Primary Squamous Cell Carcinoma of the Vagina: HPV Detection, p16 Immunostaining and Clinicopathological Correlations
J Ordi, V Fuste, M del Pino, I Alonso, A Garcia, A Perez, A Torne, J Pahisa. Hospital Clinic, IDIBAPS, University of Barcelona, Barcelona, Spain; Hospital Vall d'Hebron, Barcelona, Spain
Background: Primary squamous cell carcinoma of the vagina (SCCVa) is rare. Human papillomavirus (HPV) has been implicated in its pathogenesis in a percentage of cases. Nevertheless, there is scant information on the role of HPV in SCCVa, and the clinico-pathological significance of HPV involvement in this tumor has not been clearly defined.
Design: All cases of SCCVa diagnosed between 1995 and August 2008, were retrieved from the surgical pathology files of two Hospitals from Barcelona. The clinical charts and the pathological materials were reviewed. Patients with a previous history of carcinoma of the uterine cervix diagnosed less than 5 years before were excluded from the study.

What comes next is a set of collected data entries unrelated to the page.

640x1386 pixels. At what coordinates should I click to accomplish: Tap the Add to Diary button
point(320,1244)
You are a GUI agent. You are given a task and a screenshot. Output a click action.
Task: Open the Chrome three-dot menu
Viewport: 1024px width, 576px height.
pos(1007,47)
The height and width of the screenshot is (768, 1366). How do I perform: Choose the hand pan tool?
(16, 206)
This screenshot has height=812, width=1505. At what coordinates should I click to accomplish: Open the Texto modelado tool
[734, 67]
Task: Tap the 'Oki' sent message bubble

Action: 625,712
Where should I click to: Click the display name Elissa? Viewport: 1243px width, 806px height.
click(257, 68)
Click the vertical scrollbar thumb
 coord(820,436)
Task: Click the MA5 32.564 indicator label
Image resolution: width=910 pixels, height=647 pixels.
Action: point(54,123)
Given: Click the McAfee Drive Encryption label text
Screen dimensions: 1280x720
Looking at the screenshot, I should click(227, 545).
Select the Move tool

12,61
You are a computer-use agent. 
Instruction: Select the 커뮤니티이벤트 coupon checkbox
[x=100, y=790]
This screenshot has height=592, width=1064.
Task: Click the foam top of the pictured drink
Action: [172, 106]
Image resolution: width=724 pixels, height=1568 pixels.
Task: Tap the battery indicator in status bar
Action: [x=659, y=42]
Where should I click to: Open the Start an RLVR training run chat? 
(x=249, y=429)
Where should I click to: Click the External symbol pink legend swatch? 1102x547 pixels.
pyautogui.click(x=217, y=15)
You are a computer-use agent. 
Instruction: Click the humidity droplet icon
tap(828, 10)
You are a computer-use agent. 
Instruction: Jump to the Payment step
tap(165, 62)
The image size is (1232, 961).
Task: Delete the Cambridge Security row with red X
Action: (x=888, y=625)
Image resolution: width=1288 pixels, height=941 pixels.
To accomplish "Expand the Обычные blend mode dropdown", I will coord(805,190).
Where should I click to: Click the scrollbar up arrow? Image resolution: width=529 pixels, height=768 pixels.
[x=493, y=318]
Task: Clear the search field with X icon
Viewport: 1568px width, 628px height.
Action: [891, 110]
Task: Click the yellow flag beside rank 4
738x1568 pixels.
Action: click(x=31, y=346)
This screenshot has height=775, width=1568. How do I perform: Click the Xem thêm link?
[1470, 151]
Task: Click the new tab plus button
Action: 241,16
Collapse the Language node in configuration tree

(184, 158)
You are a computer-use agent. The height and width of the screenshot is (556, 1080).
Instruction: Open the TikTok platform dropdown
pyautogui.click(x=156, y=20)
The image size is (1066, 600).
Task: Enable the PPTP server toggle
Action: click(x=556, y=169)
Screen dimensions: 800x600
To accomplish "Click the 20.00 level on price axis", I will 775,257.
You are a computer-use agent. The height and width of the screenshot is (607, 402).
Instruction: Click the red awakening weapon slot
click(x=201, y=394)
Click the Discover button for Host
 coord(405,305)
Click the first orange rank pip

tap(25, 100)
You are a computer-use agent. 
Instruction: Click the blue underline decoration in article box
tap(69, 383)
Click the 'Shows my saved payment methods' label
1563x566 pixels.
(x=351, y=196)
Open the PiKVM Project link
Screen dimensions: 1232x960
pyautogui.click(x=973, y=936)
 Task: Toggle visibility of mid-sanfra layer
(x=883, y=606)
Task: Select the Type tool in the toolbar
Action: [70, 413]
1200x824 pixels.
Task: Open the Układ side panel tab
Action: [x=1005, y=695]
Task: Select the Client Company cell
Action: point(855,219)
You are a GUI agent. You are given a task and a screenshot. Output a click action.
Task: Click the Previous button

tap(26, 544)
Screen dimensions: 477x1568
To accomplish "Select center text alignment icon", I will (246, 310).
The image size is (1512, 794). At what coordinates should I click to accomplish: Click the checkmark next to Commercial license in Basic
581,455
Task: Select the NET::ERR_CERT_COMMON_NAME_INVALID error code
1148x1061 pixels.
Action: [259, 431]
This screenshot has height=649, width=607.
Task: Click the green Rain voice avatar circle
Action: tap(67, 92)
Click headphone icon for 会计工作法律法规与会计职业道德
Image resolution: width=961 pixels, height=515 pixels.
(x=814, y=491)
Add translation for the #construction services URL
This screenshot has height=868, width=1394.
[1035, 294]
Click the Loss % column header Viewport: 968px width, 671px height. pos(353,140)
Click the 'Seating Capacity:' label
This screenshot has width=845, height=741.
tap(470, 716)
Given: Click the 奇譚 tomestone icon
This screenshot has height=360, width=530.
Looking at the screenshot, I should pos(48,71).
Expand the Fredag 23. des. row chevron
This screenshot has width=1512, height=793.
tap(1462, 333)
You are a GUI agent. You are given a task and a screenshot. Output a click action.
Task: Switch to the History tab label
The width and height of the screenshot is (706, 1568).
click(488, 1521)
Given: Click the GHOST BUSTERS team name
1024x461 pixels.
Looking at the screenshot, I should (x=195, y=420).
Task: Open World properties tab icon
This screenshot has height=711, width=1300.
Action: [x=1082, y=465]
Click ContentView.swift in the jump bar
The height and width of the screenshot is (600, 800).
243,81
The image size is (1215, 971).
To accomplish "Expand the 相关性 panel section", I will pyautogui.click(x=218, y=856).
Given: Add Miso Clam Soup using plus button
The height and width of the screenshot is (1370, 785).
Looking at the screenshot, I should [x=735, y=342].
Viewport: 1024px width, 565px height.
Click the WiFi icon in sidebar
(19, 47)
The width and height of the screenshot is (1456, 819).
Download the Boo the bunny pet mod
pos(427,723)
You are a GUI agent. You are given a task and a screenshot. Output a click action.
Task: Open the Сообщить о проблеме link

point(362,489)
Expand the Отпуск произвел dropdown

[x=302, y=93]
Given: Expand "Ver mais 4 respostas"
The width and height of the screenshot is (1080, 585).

HPV was detected and typed by PCR using the SPF10 primers In all cases immunohistochemical staining for p16 and p53 was performed.
Results: We retrieved 32 cases of SCCVa. HPV was detected in 25 cases (78.1%). HPV 16 was the most prevalent type identified (18 out of 25 [72.0%] HPV-positive cases). Patients with HPV-positive tumors were significantly younger than patients with HPV-negative neoplasms (62.6±13.8 vs. 74.0±8.5; p=0.049). A previous history of carcinoma or intraepithelial neoplasia of the uterine cervix or vulva diagnosed more than 5 years before the diagnosis of SCCVa was identified in 56.0% (14/25) of women with HPV-positive tumors and none of HPV-negative tumors (p=0.01). The upper third of the vagina was exclusively involved in 8/25 (32%) HPV-positive and 0/7 (0%) HPV-negative tumors (p=0.14). Histologically, 21/25 (84%) HPV-positive tumors and 1/7 (14.3%) of HPV-negative tumors were non-keratinizing, basaloid or warty, whereas 4/25 (16%) and 6/7 (85.7%) were of keratinizing type (p=0.006). Diffuse staining for p16 was observed in 24/25 (96%) of HPV-positive and 1/7 (14.3%) of HPV-negative tumors (p<0.001). Positive staining for p53 was observed in 12.0% HPV-positive and 57.1% HPV-negative tumors (p=0.02).
Conclusions: 1) A high proportion of SCCVa are related to HPV infection; (2) Immunostaining for p16 may be helpful in the identification of tumors associated with HPV infection; and (3) HPV-positive tumors tend to affect younger women with previous history of carcinoma of the uterine cervix and to involve more frequently the upper third of the vagina.